Die TKH informiert:
Die Frage, ob im Fensterbau eine bauaufsichtliche Zulassung für Klebstoffe notwendig ist, wird derzeit im Markt kontrovers diskutiert. Hierzu stellt die Technische Kommission Holzklebstoffe (TKH) im Industrieverband Klebstoffe fest, dass eine bauaufsichtliche Zulassung im Normalfall nicht erforderlich ist.
Eine bauaufsichtliche Zulassung ist abhängig von der Funktion eines Bauteils innerhalb eines Bauwerkes; sie gilt nur für tragende Bauteile. Normale Fenster werden in der Regel als so genannte „Lochfenster“ eingebaut und vom Statiker als nicht tragendes Bauteil eingesetzt.
Insofern findet die DIN 1052 „Holzbauwerke, Berechnung und Ausführung, Teil 1“ für Klebstoffe im Fensterbau keine Anwendung, d. h. es besteht keine verpflichtende Notwendigkeit nach DIN EN 301 und DIN EN 302 „Klebstoffe für tragende Holzbauteile“ geprüfte Klebstoffe einzusetzen. Diese Systeme finden ihren Einsatzbereich ausschließlich in der Herstellung tragender Holzbauteile.
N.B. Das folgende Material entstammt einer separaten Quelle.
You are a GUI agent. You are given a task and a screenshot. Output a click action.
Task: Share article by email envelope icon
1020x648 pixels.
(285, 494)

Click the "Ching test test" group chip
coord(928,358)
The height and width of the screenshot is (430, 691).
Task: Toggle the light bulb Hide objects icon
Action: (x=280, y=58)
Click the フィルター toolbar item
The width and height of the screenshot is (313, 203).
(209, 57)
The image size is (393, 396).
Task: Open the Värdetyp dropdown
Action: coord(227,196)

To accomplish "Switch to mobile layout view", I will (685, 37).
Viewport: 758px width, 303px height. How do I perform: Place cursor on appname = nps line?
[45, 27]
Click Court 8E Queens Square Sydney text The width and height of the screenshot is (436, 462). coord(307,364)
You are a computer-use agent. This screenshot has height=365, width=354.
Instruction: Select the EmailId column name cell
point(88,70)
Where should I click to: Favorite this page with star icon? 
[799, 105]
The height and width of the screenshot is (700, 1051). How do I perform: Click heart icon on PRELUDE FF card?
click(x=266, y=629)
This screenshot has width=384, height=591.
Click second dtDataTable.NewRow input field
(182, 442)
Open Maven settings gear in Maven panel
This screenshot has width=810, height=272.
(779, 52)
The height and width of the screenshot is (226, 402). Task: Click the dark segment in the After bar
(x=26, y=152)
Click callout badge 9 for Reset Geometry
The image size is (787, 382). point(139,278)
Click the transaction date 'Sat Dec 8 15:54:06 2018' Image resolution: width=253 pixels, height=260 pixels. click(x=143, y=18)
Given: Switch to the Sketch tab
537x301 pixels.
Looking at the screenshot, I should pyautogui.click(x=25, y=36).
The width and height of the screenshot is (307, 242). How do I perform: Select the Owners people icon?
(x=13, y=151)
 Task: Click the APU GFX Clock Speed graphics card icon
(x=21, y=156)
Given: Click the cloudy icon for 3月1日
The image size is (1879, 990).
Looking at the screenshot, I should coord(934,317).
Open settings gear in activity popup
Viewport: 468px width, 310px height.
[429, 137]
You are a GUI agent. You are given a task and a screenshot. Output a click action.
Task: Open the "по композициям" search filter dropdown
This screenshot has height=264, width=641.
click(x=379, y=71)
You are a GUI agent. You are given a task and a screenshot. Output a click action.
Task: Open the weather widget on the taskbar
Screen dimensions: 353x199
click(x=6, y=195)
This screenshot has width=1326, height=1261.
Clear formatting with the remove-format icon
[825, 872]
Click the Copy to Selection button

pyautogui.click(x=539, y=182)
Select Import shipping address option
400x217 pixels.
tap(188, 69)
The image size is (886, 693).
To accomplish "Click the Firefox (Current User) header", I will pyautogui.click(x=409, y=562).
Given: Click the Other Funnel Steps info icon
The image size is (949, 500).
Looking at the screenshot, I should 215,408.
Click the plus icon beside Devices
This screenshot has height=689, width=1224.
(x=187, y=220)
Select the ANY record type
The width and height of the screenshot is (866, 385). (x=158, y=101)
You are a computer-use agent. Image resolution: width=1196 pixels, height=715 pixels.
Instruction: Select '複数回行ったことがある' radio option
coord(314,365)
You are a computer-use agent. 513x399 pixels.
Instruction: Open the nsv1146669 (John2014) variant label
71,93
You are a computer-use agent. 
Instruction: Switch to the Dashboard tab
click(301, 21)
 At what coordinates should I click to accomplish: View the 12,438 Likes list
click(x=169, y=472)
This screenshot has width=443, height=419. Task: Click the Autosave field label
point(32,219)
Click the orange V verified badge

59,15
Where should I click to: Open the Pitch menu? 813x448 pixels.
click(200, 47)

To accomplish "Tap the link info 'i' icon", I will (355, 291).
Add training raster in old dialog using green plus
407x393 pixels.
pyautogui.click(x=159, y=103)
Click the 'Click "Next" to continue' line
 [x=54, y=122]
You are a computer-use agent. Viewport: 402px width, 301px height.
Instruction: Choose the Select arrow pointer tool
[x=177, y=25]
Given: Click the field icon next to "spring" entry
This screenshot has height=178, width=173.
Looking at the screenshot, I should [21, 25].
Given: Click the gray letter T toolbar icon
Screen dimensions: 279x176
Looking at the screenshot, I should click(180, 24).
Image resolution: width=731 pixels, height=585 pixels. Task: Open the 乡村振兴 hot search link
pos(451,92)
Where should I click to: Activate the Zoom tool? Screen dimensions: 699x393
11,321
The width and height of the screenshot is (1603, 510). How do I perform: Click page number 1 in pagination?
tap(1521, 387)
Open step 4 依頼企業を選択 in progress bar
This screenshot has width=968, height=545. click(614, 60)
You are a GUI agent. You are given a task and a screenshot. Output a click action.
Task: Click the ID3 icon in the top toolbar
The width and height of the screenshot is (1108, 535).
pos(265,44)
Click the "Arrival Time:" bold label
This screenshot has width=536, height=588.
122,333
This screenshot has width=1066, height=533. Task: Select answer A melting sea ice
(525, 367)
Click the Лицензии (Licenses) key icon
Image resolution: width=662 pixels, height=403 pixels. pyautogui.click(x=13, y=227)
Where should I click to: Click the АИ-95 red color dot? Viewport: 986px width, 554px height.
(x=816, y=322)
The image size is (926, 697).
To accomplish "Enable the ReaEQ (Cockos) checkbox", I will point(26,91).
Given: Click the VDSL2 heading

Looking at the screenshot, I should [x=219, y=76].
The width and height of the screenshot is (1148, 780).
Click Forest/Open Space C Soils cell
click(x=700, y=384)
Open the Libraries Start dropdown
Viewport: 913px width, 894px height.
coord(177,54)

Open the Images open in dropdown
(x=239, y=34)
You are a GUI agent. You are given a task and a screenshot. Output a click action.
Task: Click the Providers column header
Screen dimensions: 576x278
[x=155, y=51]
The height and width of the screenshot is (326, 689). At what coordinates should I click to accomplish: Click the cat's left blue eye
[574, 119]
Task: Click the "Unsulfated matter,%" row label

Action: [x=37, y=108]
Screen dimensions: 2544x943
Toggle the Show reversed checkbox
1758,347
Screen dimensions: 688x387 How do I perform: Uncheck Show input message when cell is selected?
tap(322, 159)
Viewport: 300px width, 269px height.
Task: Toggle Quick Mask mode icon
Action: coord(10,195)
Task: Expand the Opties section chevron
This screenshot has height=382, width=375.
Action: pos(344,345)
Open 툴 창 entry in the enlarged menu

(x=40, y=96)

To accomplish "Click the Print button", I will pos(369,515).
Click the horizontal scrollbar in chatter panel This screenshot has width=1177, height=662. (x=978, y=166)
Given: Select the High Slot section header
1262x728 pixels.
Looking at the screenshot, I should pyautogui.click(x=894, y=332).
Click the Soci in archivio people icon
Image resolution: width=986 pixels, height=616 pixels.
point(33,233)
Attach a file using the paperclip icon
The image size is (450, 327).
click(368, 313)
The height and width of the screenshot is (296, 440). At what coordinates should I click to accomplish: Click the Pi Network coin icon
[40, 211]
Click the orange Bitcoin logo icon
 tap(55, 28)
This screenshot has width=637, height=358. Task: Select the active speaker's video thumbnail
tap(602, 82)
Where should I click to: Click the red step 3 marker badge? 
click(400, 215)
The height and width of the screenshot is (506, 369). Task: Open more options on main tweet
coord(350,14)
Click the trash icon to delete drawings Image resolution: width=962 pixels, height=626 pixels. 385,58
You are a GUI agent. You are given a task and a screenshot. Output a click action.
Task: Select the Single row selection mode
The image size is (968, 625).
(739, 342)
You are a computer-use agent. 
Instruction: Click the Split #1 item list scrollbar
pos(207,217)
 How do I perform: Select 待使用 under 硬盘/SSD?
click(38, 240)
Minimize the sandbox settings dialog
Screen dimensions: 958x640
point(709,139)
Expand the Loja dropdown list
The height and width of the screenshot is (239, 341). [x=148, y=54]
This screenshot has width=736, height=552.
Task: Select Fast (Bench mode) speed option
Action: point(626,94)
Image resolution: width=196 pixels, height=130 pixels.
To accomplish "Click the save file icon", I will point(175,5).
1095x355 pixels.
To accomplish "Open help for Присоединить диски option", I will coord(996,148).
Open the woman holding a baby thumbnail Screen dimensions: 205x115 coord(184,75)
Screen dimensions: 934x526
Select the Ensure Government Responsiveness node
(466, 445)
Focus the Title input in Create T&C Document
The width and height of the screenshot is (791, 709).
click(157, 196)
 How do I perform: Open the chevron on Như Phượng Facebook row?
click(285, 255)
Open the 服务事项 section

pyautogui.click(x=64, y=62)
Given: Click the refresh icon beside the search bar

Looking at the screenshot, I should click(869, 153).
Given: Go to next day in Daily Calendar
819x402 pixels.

Bei der Klebstoffauswahl sollte vielmehr darauf geachtet werden, dass die in der Fertigung eingesetzten Klebstoffe feuchtigkeits- und wärmebeständig sind, d. h. sie sollten entsprechend den Normanforderungen DIN EN 204 „Klassifizierung von thermoplastischen Holzklebstoffen für nichttragende Anwendungen“ bzw. prEN 14 257 (WATT ´91) geprüft und entsprechend klassifiziert sein.